Wednesday night I had the rare opportunity to meet someone I teach my students about: Dolores Huerta. She was a co-founder of the organization that would become the United Farm Workers. She has continued to work tirelessly for migrant workers, students, and workers in general, both Chicano/as and others. At 85 she’s still busy promoting these causes and working to increase voter turnout and political participation among the disadvantaged. When she came to my campus to speak she was just back from Texas, where she went door-to-door to speak with voters. Before that she’d been … she didn’t remember where, and was headed back to Texas for one day and then on to other parts of the nation. I can’t imaging that schedule now, and I’m far from her age.

For more on Huerta, especially the ways in which she had balanced her commitments to religion and feminism, see this essay below which I’ve written for my students:

 

Dolores Huerta is labor activist, feminist, and cofounder of the United Farm Workers.

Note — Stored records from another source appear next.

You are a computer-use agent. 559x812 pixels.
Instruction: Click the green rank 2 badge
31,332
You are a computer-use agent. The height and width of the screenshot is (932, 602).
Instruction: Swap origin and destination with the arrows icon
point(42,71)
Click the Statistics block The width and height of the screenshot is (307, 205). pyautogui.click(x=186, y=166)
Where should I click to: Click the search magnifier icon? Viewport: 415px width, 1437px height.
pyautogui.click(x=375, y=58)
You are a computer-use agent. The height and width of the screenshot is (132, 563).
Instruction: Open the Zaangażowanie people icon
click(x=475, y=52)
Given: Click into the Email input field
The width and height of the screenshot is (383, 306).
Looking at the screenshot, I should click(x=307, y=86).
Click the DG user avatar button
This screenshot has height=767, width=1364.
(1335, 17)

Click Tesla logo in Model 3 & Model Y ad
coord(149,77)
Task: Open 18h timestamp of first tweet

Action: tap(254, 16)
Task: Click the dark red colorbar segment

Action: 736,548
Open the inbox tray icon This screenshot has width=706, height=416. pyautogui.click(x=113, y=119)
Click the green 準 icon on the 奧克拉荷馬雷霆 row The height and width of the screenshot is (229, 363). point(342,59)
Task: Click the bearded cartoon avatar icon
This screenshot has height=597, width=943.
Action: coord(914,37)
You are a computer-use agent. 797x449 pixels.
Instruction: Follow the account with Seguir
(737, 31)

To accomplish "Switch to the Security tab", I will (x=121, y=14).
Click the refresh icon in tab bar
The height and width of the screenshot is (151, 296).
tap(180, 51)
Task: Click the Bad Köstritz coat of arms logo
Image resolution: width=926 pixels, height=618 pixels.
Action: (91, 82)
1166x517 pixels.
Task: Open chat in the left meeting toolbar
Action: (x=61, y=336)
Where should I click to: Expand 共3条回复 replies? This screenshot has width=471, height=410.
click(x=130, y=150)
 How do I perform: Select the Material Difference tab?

Dolores was born in 1930 in Dawson, New Mexico. Her parents divorced when Huerta was young and she moved with her mother to a racially and ethnically diverse neighborhood in Stockton, California. Her mother supported the family by working as a waitress and cannery worker. Later Alicia Fernández owned her own restaurant and then a hotel. She provided Huerta with a middle-class upbringing. Huerta attended high school and college in Stockton, earning an AA from Stockton College.

After initially pursuing a career in education, she made the permanent change to social work and union organizing when she joined the Community Service Organization (CSO) in 1955. At the CSO she met and began working with Cesar Chavez. In 1962 they cofounded the National Farm Worker’s Association (NFWA), which would later develop into the United Farm Workers of America (UFW). Huerta helped lead the NFWA’s five year grape strike from 1965 to 1970. She took the leading responsibility for organizing the grape boycott for the area outside of California.

In 1968 she campaigned for Robert F. Kennedy as he sought the Democratic Party’s presidential nomination. She was with him on the podium at the Ambassador Hotel where he celebrated victory in the California primary. By the end of the night he was dead from an assassin’s bullet.

In 1970, as Vice President of the United Farm Workers of America she was the union’s lead negotiator in the agreement that ended the initial strike. When further boycotts were called against lettuce, Gallo wine, and table-grapes, in a battle with the Teamster’s union, Huerta again took the lead in the successful national actions. Her efforts were instrumental in gaining passage of the Agricultural Labor Relations Act (ALRA), a 1975 law that recognized the collective bargaining rights of agricultural workers in California for the first time.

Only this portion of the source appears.